- Born: Loren Murphy Berry July 24, 1888 Wabash, Indiana, U.S.
- Died: February 10, 1980 (aged 91) Oakwood, Montgomery County, Ohio, U.S.
- Resting place: Woodland Cemetery and Arboretum, Dayton, Ohio, U.S.
- Occupations: Businessman; advertising executive;
- Known for: Pioneering the yellow pages business telephone directory industry
- Spouse(s): Lucille (died 1935) Helen (died 1974)
- Children: 2
- Parent(s): Charles D. Berry Elizabeth Murphy

= Loren M. Berry =

American businessman

Loren Murphy Berry (July 24, 1888 – February 10, 1980) was born in Wabash, Indiana, the son of Charles D. and Elizebeth (Murphy) Berry. He was a pioneer in the yellow pages business telephone directory industry.

== Early life ==

His father died when Loren was four years old. His mother worked as a maternity nurse and seamstress, among other jobs, to support herself and Loren. At age eight, Berry prepared and sold horseradish, and had newspaper and laundry routes. In high school, he was a reporter for the Wabash Plain Dealer and was sports editor and business manager for his school's monthly publication. As business manager, he gained experience selling advertising space. While selling advertising for timetables that served interurban railroads, Berry was asked by the manager of a telephone company to sell advertising space in the company's directory.

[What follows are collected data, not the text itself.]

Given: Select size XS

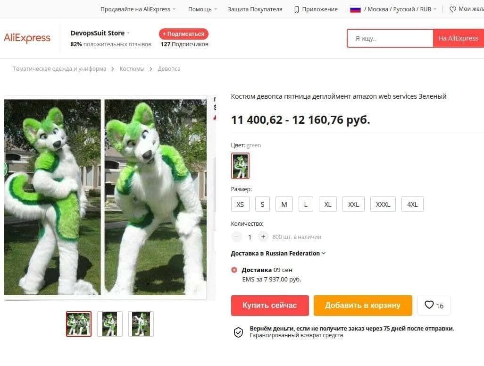Looking at the screenshot, I should click(x=240, y=204).
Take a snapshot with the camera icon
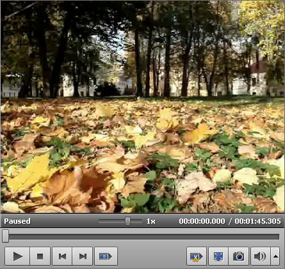This screenshot has height=269, width=285. [239, 256]
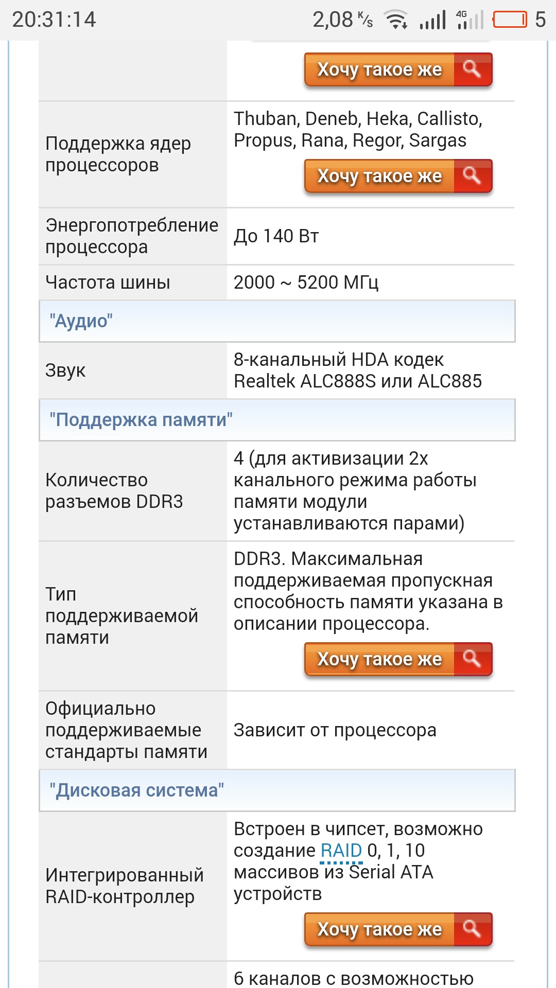Tap the clock showing 20:31:14
This screenshot has height=988, width=556.
(x=54, y=20)
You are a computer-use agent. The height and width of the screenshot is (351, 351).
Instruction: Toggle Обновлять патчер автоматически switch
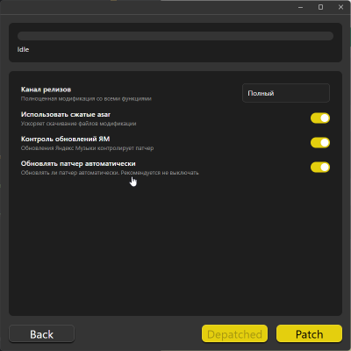coord(320,167)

In 1910, Loren and his wife Lucille moved to Dayton, Ohio, and, on a shoestring budget, began The Ohio Guide Company, printing timetables. He recognized the opportunities for Yellow Pages and soon concentrated on a telephone directory operation that, as L. M. Berry and Company, developed into a coast-to-coast enterprise and became one of the foremost telephone directory publishers in the United States, handling one out of every four telephone directories in the United States.

His wife Lucille died in 1935 and Loren married Helen, who lived until 1974.

== Mr Yellow Pages ==

Loren Berry became known as "Mr. Yellow Pages." His motto was "It CAN be done!" He expanded his operations to Europe, where the product is called the Golden Pages. The company sold advertising space and handled production for many of the local Yellow Pages. It was sold to BellSouth Corp. in 1986. Terms were not disclosed, but industry observers estimated the sales price at more than $1 billion. The subsidiary is operated as The Berry Company and is responsible for more than 800 directory titles nationwide, serving more than 100 U.S. telephone companies and one million advertisers.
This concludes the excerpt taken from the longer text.